_What the task asks_
The answer must be an exact copy of all the data below.

(Saved entries)
######

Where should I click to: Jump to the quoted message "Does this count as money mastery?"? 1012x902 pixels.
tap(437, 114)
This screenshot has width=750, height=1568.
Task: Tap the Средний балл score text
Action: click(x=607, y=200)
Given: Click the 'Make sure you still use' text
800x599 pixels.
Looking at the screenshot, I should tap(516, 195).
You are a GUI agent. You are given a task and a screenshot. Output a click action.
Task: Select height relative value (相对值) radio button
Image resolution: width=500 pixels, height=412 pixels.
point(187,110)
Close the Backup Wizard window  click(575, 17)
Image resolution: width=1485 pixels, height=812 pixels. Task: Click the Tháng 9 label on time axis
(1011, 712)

######

_Your solution_
Where should I click to: Jump to the quoted message "Does this count as money mastery?"? 1012x902 pixels.
tap(437, 114)
This screenshot has width=750, height=1568.
Task: Tap the Средний балл score text
Action: click(x=607, y=200)
Given: Click the 'Make sure you still use' text
800x599 pixels.
Looking at the screenshot, I should tap(516, 195).
You are a GUI agent. You are given a task and a screenshot. Output a click action.
Task: Select height relative value (相对值) radio button
Image resolution: width=500 pixels, height=412 pixels.
point(187,110)
Close the Backup Wizard window  click(575, 17)
Image resolution: width=1485 pixels, height=812 pixels. Task: Click the Tháng 9 label on time axis
(1011, 712)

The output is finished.